## What this task involves
Once you find the line with "Screen dimensions: 484x306" in the data that follows, repeat it and every line after it exactly, through the line with "Select the waypoint above 星荧洞窟".

## Task material

......

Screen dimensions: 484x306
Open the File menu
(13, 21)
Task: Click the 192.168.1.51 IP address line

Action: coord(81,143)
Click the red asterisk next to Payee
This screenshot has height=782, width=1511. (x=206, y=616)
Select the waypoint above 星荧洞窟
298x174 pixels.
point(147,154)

......

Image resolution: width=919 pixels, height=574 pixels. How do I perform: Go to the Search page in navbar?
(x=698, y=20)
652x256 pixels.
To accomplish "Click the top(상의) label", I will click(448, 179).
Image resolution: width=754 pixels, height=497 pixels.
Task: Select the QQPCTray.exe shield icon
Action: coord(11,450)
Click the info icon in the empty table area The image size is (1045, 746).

......

## Task result
Screen dimensions: 484x306
Open the File menu
(13, 21)
Task: Click the 192.168.1.51 IP address line

Action: coord(81,143)
Click the red asterisk next to Payee
This screenshot has height=782, width=1511. (x=206, y=616)
Select the waypoint above 星荧洞窟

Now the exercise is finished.